И мать, как послушная собачонка — все, что та ей говорит, все она выкладывала. Засовывала назад в этот чемодан. Потом они вместе вышли и уже на перроне, перед самым отходом поезда и прощаясь, мать мне:
— Ну, все, доченька! Если что — обращайся за помощью к соседям. Чемодан привези домой и пока не отдавай его бабушке, я приеду и починю. И тогда уже обязательно верну, да и не вздумай его выбросить! Бабушка на него молится…
А потом уже, у самого моего уха:
— Держись от Борьки подальше! Сама знаешь, какая это порода…
Потому, когда Борька мне насчет чемодана, тогда я ему:
— Я тебе выброшу!
— Ну, тогда садись и поехали, ну что ты вскочила? — переходит с другой стороны машины ко мне, и пытается ухватить меня за руку, чтобы усадить обратно в машину.
— Отцепись, никуда я с тобой одна не поеду! — Отбиваюсь свободной рукой от него.
— Ну не поедешь, так я сам без тебя уеду. Подумаешь, тоже мне цаца! Между прочим, тебе придется, как минимум — двадцать километров одной по дороге топать… Рейсовый автобус уже укатил! Так что садись и поехали, я имею такое право!
— Это, какое еще такое право?
— Какое, какое, а вот такое — право соседа на вашу породу!
-Что? Что ты сказал?
— А то и сказал, что я тоже имею право… Отец от вас получает свое, а чем я хуже его? И потом, какая тебе разница: что он, что я? Одна и та же порода…
Я вспыхнула и так на него посмотрела, что он тут же стал противно оправдываться.
— А что я такого особенного сказал? Ничего нового! Да об этом все знают в деревне, что ты и отец…
— Ну и дурак же ты, Борька! Повторяешь деревенские сплетни, как последняя баба!
— Вот и я так же думаю: а не дурак ли, я? А вот кто из нас первый, а кто второй, это вопрос? Это тебе самой решать, а мне — это тебе еще надо доказать!
Я развернулась и со слезами на глазах устремилась к вокзалу, а он мне вслед и в спину:
— Ну, хорошо!

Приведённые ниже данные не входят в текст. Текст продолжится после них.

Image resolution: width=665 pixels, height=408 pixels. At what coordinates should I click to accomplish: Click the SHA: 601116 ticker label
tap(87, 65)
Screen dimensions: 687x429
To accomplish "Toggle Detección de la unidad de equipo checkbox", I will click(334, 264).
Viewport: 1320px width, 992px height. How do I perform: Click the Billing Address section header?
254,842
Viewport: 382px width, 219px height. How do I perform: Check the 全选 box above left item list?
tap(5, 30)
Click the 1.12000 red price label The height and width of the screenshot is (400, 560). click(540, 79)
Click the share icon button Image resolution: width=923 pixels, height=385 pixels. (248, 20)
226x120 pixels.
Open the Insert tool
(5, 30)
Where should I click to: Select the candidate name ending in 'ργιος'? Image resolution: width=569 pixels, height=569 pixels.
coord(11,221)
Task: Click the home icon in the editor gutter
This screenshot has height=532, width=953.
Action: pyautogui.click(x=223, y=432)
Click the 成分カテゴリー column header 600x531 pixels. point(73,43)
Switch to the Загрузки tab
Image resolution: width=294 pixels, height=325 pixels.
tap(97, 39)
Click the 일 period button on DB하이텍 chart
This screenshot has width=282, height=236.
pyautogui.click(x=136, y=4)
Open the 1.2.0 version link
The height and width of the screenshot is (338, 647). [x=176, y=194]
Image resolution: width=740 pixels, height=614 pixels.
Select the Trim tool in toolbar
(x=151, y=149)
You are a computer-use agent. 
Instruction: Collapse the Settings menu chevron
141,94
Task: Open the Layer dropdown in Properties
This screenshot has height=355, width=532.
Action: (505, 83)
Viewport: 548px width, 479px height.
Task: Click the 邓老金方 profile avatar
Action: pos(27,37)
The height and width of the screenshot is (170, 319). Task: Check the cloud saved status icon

Сама не поедешь, тогда ищи попутчиков. Так и быть, пятнадцать минут подожду…
Вот же гад, этот Борька! Ведь знает прекрасно, что никакого попутчика у меня не будет в такое время.…Это он специально так все подстроил, догадываюсь, чтобы потом говорить, что я сама согласилась с ним ехать одна в машине, а потом, будто бы я сама склонила его… Бр!!! Как подумала, о предстоящих его приставаниях, так я прямо стрелой выскочила на опустевший перрон. Выскочила и замерла, на перроне ведь, никого…
Потом увидела на лавочке, под кустом сирени, какую-то странную пассажирку. Подошла…
Она мне сразу же показалась такой необычайно красивой…Миндалевидные, умные глаза, с густыми ресницами, которыми она похлопывала. Лицо благородное, нос прямой, небольшой, губы припухлые слегка. Одета по столичному, о таких у нас всегда говорили, что такие не стильно одевается, а форсили.… А что это за слово такое — форсила, я и не знаю. Так вот эта особа — с умными и проницательными большими глазами, в мужской рубашке, с закатанными рукавами, в джинсах — бриджах и в полукедах на босу ногу, сидела и на меня вопросительно смотрела. Я набрала полную грудь воздуха и с невероятно-приятным придыханием ее спросила:
— А вам, девушка, куда надо ехать, не в деревню… такую-то?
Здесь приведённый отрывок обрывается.